**Problem to work on**
Where does the word "height" show up in the data? Please find each such line and copy it.

== Segment start ==

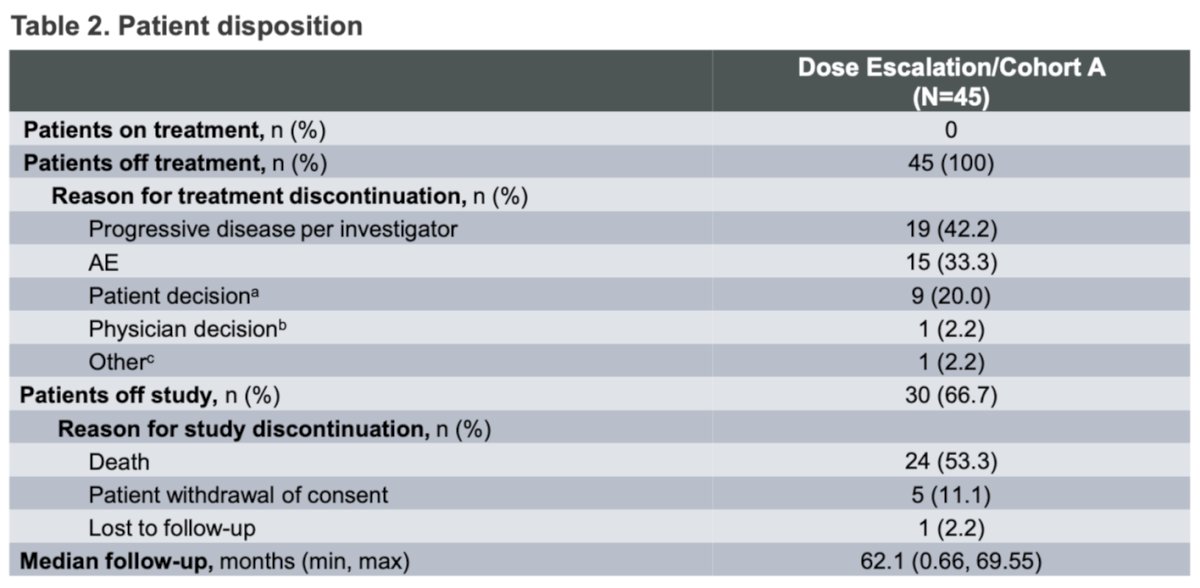Select Reason for treatment discontinuation subheading

[289, 196]
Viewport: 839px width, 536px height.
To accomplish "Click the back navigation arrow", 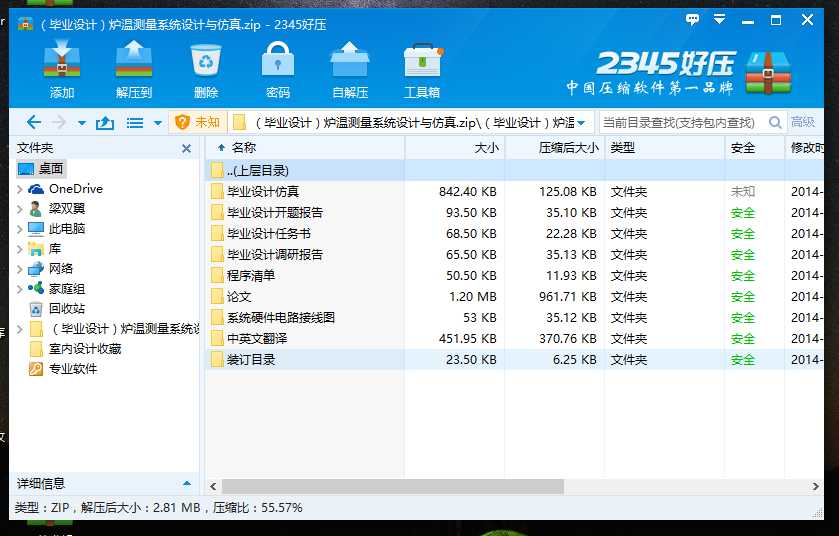I will pyautogui.click(x=33, y=122).
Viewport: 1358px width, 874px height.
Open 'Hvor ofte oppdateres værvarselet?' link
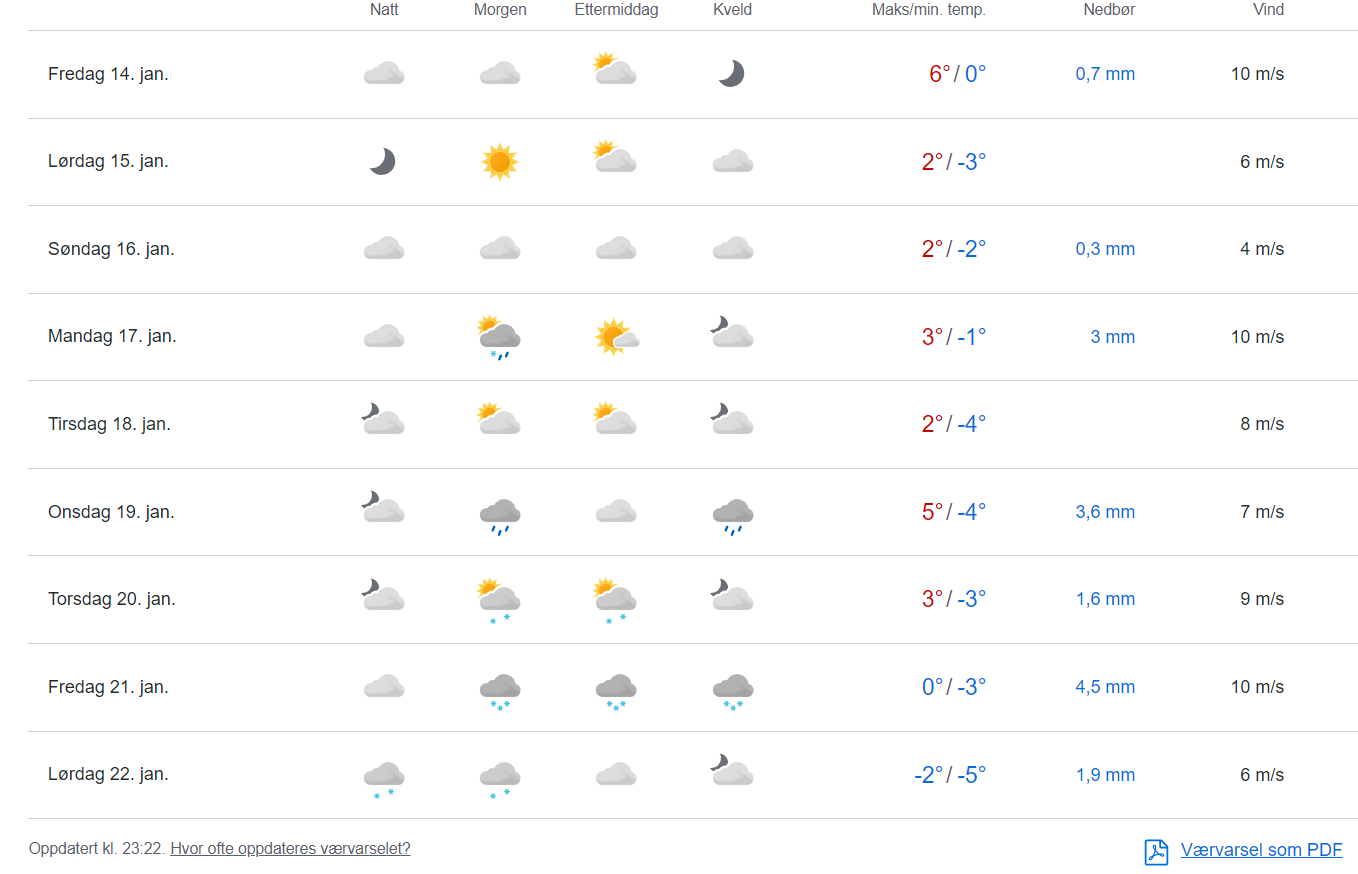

== Segment end ==

**Answer space**
Viewport: 839px width, 536px height.
Viewport: 1358px width, 874px height.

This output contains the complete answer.